Seems like you have a choice:
You can have a horse that you can "just get on and ride."
or
You can have a young Arabian horse.

Sure, you could "just get on and ride" Baasha, but that's because you and your sister worked with for YEARS (while you were still young and boingity) before that. Without the years-before work, you wouldn't have the trustworthy horse Baasha became as an adult. When I met you, he was still fairly young and a bit impulsive...but then, so were you and I!

I know you: you are not at home with another breed of horse. You could ride a Traber, but your heart belongs to Arabians. I am just the opposite, and there's nothing wrong with either.

Ani's "advice" isn't worth the weight of the electrons that conveyed it, but you know that.

You DO feel more comfortable when you have access to an arena. Does the purchase of the new land make that possible?

irish horse said...

I've read the post but not all the comments, but I don't think Ani is wrong when she says "He's such a great horse, I see him differently than you. I'm so sorry that it's hard for you with him." I think she may only see the hard part, which is pretty much part and parcel of owning a horse! Ani has been given some easier horses and/or doesn't fix incorrect/bad behavior in them. You are training/expecting Mag to be better behaved, which will be a longer process than just getting a made horse.

That being said, I do think what Mag needs to be the horse you want is lots of trails and riding (the proverbial wet saddle blankets). If that is hard to come by, the horse you want will take longer to get, if ever. So you have to pick your compromise, as it isn't fair to Mag to expect behavior he hasn't had enough time to practice/ponder.

I think the fact he never ran you over when being scared is the main point to take away. All horses get scared sometimes, for reasonable or stupid reasons, but Mag did fine (in my book) by being scared, not running you over, and eventually listening. I think you'll get there in time, but it is up to you the timeline of that progress. (Boy, I so wish you were here and we could take you everywhere, Major would show Mag the ropes and Mag wouldn't have time for any silliness!)

ChicagoGrrrl said...

Absolutely do not sell Mag. Ridiculous. He was barely trained when you got him. Getting him to be the horse you want is totally possible but it takes time, YEARS. You did not want a 12 year old dead broke horse, so you DO NOT HAVE a 12 year old dead broke horse. It makes me nuts that people (not you) think you can train a horse to be perfect in 1 year, in 2 years. Not possible unless you use every abusive cruel piece of tack and every cruel and abusive method. see western pleasure 3 year olds.

lytha said...

KB, it's too bad Ani is so freaking reliable: )

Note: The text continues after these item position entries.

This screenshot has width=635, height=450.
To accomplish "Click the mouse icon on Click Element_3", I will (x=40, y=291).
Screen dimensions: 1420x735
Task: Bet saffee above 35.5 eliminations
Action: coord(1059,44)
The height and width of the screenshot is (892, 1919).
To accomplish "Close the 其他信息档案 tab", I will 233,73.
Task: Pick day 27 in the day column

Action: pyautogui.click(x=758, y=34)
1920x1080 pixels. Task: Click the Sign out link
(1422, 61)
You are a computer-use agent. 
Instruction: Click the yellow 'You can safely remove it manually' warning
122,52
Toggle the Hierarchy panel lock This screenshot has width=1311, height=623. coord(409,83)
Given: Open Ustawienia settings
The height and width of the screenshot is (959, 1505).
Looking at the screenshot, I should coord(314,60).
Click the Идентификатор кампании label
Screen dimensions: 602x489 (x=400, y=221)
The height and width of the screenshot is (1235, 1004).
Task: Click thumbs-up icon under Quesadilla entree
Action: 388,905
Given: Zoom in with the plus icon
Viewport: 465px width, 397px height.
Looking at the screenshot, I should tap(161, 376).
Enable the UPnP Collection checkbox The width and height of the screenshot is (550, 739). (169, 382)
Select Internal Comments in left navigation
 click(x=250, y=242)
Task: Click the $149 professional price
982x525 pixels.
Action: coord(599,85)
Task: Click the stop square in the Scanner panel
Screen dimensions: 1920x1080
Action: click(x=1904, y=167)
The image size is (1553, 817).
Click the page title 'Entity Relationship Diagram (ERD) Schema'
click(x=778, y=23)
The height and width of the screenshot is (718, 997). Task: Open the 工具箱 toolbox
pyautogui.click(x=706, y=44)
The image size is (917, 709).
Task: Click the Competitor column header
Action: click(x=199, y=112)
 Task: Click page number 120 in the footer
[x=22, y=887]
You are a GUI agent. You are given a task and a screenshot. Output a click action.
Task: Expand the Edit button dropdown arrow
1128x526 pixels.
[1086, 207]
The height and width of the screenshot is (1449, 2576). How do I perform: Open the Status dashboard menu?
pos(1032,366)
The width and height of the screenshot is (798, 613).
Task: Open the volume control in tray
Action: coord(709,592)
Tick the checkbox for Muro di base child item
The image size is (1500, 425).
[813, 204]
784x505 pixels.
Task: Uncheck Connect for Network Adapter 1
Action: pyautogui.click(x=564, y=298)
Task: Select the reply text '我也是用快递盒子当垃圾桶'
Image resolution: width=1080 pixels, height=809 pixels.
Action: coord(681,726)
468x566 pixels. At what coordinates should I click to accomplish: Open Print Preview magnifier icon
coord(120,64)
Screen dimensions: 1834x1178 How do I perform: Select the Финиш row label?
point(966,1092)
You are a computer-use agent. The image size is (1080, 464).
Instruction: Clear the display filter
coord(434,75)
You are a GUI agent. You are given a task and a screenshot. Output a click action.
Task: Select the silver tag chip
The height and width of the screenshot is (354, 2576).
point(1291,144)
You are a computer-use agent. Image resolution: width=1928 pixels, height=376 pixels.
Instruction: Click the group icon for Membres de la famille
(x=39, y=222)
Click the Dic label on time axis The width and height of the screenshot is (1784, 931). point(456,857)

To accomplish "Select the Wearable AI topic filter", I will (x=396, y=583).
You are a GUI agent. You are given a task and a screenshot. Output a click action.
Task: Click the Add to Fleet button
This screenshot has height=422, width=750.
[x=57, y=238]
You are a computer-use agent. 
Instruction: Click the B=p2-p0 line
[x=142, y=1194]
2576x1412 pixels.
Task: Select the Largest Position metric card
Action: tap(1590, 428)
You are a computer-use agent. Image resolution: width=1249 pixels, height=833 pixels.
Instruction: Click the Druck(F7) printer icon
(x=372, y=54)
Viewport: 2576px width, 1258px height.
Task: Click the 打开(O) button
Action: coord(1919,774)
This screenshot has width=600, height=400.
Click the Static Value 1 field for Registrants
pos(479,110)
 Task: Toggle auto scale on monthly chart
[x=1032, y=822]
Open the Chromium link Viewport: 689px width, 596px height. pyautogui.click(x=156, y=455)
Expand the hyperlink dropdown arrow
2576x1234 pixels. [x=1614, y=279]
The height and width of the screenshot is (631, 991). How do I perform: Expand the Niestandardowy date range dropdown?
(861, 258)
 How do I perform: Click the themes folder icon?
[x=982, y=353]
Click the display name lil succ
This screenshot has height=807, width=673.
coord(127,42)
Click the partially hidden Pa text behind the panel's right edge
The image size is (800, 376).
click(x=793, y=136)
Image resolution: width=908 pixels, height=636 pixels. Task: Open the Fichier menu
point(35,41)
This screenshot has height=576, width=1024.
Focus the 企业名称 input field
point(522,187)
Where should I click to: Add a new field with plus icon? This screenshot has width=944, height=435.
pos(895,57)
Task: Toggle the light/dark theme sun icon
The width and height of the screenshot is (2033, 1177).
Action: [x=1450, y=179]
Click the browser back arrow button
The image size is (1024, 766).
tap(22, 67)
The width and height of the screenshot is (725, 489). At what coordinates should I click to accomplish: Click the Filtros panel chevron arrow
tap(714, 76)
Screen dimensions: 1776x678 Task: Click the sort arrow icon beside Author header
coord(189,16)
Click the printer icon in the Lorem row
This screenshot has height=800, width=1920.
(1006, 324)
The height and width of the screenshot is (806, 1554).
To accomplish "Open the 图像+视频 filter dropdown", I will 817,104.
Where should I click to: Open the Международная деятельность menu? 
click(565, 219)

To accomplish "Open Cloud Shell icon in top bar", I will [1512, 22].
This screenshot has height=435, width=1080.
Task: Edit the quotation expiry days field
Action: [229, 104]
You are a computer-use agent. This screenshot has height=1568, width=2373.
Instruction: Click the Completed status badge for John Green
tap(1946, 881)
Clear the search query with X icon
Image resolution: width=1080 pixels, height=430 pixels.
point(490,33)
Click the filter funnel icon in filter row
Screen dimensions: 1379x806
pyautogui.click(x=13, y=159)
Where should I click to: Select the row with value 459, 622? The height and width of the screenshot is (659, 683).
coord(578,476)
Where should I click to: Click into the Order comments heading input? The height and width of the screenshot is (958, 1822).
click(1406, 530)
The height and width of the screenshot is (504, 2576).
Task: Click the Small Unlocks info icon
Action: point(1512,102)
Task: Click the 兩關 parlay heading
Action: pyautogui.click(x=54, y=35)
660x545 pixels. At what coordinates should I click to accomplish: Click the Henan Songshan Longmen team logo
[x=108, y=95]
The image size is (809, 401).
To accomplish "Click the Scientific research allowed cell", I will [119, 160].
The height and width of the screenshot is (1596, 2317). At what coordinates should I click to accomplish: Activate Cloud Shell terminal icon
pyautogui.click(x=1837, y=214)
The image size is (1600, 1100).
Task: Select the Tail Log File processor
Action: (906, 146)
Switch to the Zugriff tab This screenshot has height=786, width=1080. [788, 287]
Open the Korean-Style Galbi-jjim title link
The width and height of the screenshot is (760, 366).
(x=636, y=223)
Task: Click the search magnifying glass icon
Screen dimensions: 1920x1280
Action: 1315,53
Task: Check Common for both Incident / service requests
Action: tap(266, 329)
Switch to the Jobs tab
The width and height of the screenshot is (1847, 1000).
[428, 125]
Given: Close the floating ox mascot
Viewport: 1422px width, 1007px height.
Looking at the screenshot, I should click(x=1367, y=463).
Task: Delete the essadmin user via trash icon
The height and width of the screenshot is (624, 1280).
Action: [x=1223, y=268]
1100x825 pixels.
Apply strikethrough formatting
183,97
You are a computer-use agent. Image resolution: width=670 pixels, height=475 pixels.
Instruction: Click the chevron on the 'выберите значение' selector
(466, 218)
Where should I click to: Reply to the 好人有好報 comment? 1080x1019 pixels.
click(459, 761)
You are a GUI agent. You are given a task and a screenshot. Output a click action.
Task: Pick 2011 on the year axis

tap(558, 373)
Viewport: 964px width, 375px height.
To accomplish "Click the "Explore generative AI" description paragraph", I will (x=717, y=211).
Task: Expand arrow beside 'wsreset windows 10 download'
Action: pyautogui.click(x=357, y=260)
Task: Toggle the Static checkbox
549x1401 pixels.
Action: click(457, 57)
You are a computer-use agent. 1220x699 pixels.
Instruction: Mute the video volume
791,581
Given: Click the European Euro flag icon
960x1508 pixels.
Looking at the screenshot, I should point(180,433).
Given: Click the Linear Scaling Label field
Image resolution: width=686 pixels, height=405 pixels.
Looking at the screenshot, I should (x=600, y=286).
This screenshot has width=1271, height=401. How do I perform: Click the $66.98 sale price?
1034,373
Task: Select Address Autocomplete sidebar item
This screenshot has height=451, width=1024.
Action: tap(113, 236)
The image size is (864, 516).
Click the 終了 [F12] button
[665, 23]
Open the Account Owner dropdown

Kellys, thanks for that comment, it helps.

NC, thanks for understanding - you summed up everything so well. I never considered selling Mag though, was pretty shocked that Ani suggested it. It is not fun now, but I believe it will be someday. Also, you've encouraged me to continue to blog my life realistically and not to optimize anything. To be real, and as honest as possible.

m, that's the plan! An area to lunge and even RIDE? A dream come true, I hope we can manage it.

Aarene, shhh, we're not allowed to build anything on that land, which includes a roundpen. Not telling a soul offline!

Irish, put a big old American mountain in front of me and let's go!

Chicago, he was barely trained and the seller advised me not to buy him!

Sirje said...

I think the question is not whether or not you should sell Mag, but whether or not you should even entertain or give any extra thought to bad or unsolicited advice from people you don't really respect as trail companions or horsepeople. Mag is awesome, Ani is clueless. If you lay out the carpet on your own back, some people are just going to start walking.